Gödel's incompleteness theorem tells you why it is a good idea to separate semantics (notion of truth) from syntax (reasoning). Because some things are true, although you cannot prove that they are.

Some people now put forward from this the idea that for the natural numbers we know, it is NOT either true or false if for example the twin prime conjecture holds. That is nonsense. It is just that our methods of proof are strictly weaker than our notion of truth is.

That this is so is not even surprising! It is a fact of life that what is true is not necessarily what you can prove to be true. Innocent people imprisoned are an example of that. Guilty people going free another. What is maybe surprising is that what is true in what we perceive as the "real world" is also true in mathematics, which we imagine to be an "ideal realm". But mathematics is ALSO part of the "real world"; if you understand this, it is not so surprising.

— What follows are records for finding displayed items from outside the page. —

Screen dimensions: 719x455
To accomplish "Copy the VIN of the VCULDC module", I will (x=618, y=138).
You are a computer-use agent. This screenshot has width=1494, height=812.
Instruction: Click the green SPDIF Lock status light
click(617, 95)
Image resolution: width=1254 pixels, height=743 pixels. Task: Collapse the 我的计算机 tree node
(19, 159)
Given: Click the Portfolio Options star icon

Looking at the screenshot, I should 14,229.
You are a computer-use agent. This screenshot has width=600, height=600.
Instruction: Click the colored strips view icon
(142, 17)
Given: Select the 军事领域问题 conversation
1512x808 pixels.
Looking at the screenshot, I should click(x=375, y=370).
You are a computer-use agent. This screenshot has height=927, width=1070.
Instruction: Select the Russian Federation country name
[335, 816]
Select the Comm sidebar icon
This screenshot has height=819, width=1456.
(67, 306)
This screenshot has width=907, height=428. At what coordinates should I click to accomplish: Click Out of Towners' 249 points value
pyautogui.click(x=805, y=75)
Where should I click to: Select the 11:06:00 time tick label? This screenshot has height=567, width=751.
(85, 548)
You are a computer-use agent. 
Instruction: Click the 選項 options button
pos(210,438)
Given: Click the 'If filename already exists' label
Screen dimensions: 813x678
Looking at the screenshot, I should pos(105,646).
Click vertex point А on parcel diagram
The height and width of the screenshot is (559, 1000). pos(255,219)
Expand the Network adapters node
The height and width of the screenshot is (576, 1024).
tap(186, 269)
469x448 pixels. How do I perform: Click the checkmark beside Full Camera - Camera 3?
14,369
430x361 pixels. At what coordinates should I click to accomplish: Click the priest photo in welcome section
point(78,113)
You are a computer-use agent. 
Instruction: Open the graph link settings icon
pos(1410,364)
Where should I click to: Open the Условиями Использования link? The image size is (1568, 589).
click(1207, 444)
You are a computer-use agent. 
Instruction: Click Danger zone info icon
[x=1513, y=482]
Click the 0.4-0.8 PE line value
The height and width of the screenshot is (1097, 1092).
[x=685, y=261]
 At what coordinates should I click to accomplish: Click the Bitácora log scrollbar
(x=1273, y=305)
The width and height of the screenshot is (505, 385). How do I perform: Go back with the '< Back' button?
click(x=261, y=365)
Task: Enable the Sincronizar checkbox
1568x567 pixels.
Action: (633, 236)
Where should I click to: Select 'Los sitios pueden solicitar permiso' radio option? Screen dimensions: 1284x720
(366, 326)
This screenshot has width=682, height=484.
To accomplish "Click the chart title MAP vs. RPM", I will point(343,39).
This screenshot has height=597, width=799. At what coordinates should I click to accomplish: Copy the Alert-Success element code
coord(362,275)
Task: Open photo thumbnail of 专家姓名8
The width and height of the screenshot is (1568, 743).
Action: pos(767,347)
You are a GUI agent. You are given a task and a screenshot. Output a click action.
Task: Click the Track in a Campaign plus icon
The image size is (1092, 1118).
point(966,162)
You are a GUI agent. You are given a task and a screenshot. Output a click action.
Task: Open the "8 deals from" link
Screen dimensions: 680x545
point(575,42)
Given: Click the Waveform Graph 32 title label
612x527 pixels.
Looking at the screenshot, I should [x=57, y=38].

Yes, I am a platonist, and I think that everybody who isn't is just plain wrong and confused.

Intensional functions are just a special case of extensional functions. Where extensional functions are defined on mathematical objects, intensional functions are extensional functions defined on representations of mathematical objects (which are also mathematical objects, by the way), but pretend to be acting on the mathematical objects themselves, not their representations. That is really all there is to it, it is not a deep philosophical mystery. To do so can of course be very useful!